Rockstar Games just rewarded a player with the username tOst and gave him their thanks publicly, but his impact is going to benefit any PC player when they enjoy significantly reduced load times. He correctly identified a core issue that limited PCs from processing data efficiently which Rockstar Games resolved. They recognized the tech-savvy fan in a direct reference on the GTAV Title Update 1.53 Notes page but it is the GTAV PC community that gains from his work.

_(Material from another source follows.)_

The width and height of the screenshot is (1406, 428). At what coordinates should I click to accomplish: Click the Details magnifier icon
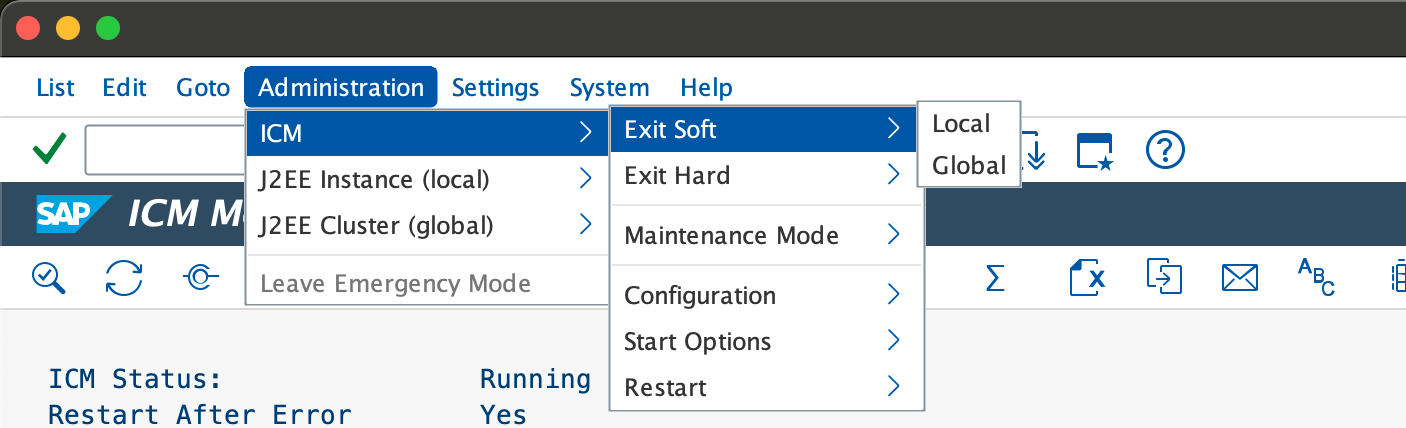coord(48,278)
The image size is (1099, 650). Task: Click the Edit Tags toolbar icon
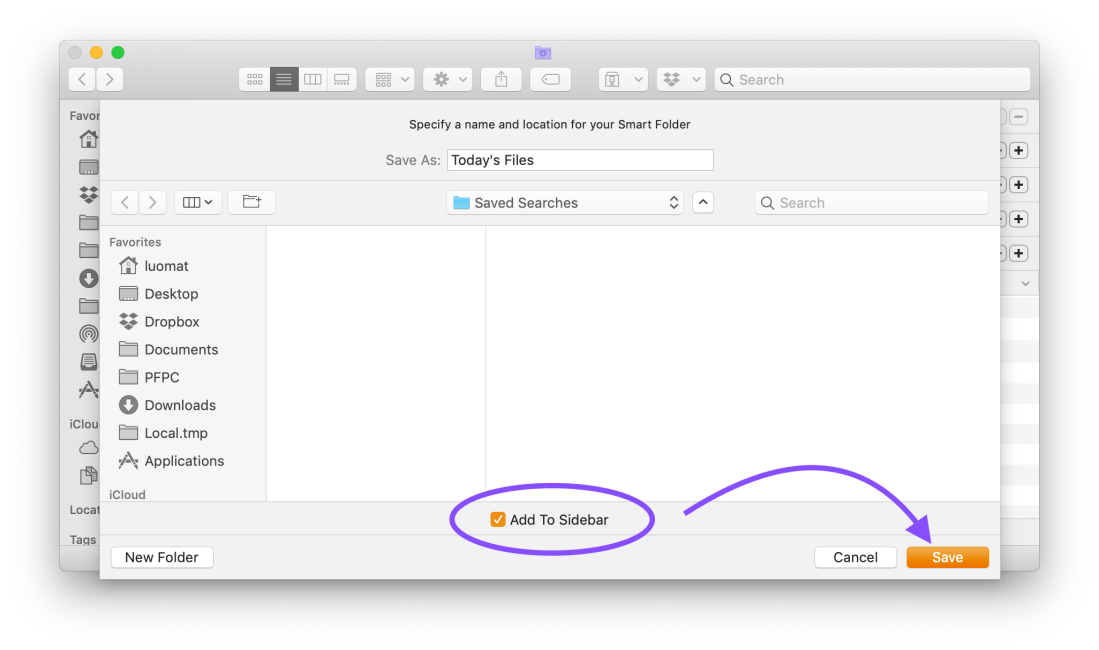coord(550,80)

The gaming company and many others reward outside help through a partnership with HackerOne, a company that specializes in community-based solutions for testing software weaknesses. In 2016, Rockstar Games saw the insight of using that program to reveal and resolve hidden vulnerabilities. They made a public statement about the new program a few months later in this Rockstar Games Public Bug Bounty Program article. Their titles covered by the programs include Red Dead Redemption, Max Payne, L.A. Noire, Bully, and of course Grand Theft Auto. Although the developer does not handle all online issues that occur with their products through the HackerOne service, issues such as glitches get reported to Rockstar Games Support page directly.
So, what is HackerOne and what do they do? According to the HackerOne company page, they are a security platform founded by ethical hackers and security leaders that partners with the global hacker community to find relevant security issues for their customers. They offer three main services: retesting of vulnerabilities, splitting of bounties for a group solution, and direct management. It was founded in 2012 with the focus on making the internet safer which now has offices in the Netherlands, Singapore, England, and the United States of America.

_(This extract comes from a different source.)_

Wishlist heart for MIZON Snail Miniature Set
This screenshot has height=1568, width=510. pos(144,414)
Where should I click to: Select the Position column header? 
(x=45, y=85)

Many non-gaming industry companies have bought into and utilize all three features of HackerOne. Some of them represent industry leaders such as Airbnb, Logitech, Dropbox, PayPal, Vimeo, Spotify, TikTok, Starbucks, Uber, Glassdoor, and Citrix Systems. These represent only a few of the customers who are directly managed by the HackerOne group that allows for retesting and bounty splitting from its community of hackers. They offer their products in various levels which allows AT&T, IBM, Adobe, Sony, and KeyBank to employ only their professional management. See the HackerOne Directory page for the complete list of active programs.
Even within the gaming industry, there are many HackerOne clients, not just Rockstar Games. The directory shows heavy hitters such as Nintendo and PlayStation operate several of their programs. In fact, the PlayStation Bug Bounty Program was officially announced in this PlayStation Blog article from June 2020 to draw further attention to their player base. In that post, the company lists some high-dollar bounties, including critical PS4 vulnerabilities starting at $50,000!

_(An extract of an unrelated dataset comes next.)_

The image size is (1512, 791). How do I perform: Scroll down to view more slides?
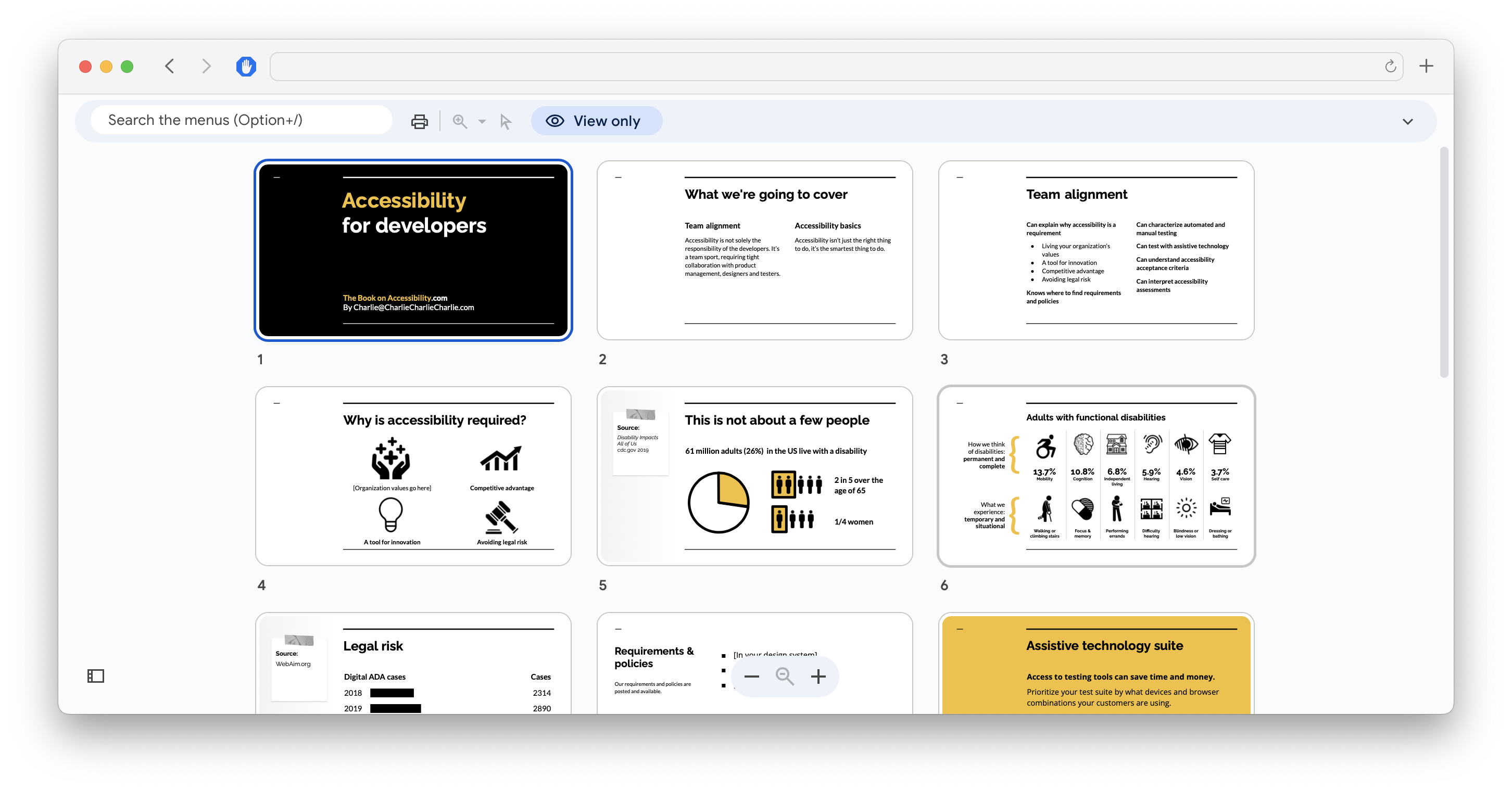pos(1443,600)
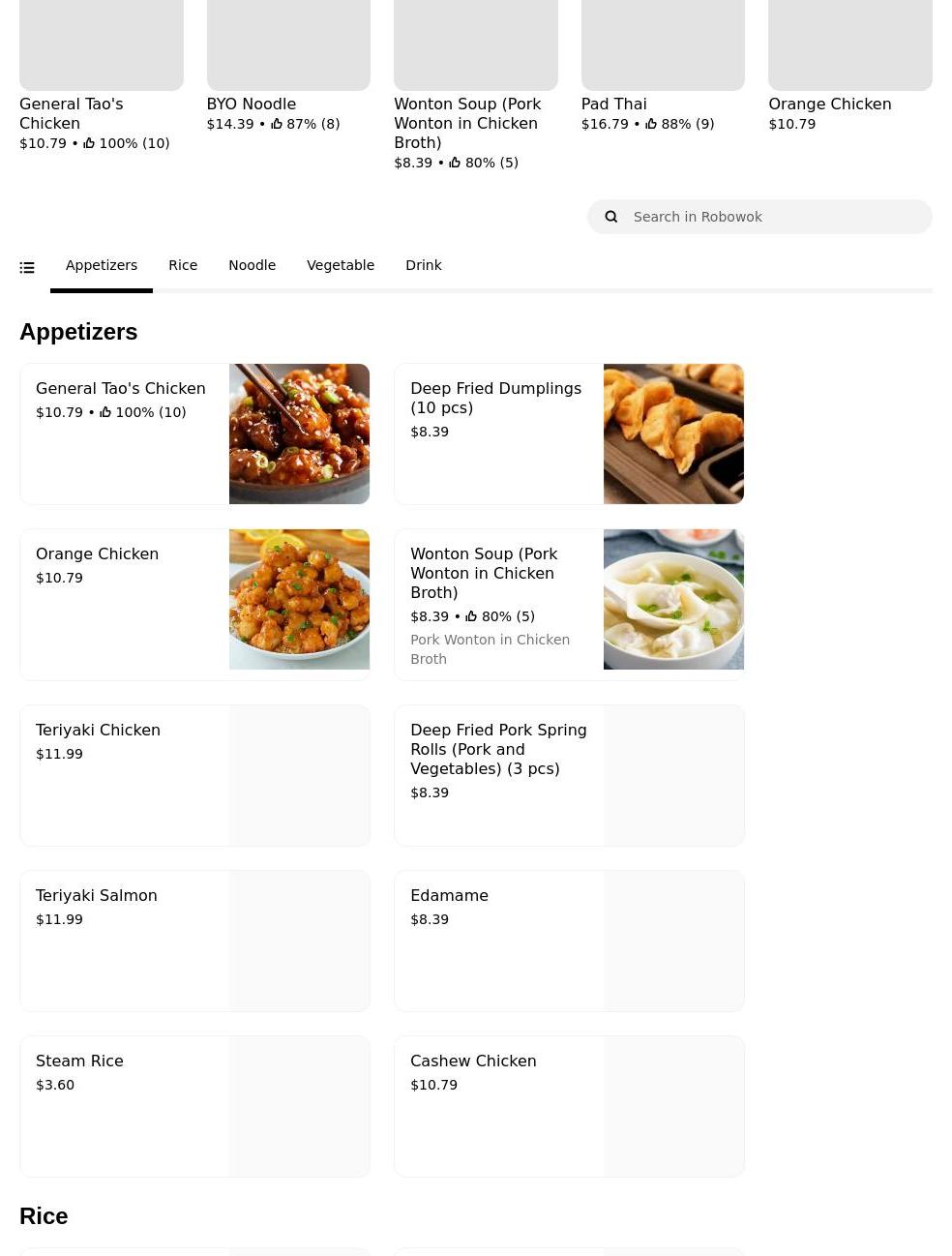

(Image credit: Valve Corporation)
Not every gaming company offers such high rewards, but many others utilize HackerOne with large player bases like Roblox, PUBG, and even Valve Corporation. Company commitments show up on the Valve Software security page with direct references to their HackerOne security program. On the HackerOne Valve page, the bounties range in price depending on the issue’s game and impact. For instance, Steam, CS: GO, Dota2, and Half-Life: Alyx can earn an honorable hacker up to $7,500 per critical issue.
Most problems players experience is not vulnerabilities that HackerOne would cover. However, the helpful gamer can report issues directly to the publishers or service providers in cases akin to cheating. The praised solution by tOst was likely not compensated directly through the Rockstar Games HackerOne program. The issue he resolved did not leave the GTAV player base open to attack, just prevented extended loading times. Cash incentives for ethical hacking is a concept that resonates with hundreds of companies that HackerOne calls clients. The Load Screen team applauds any group that makes gaming safer, and HackerOne is a company that strives for a sounder environment for all.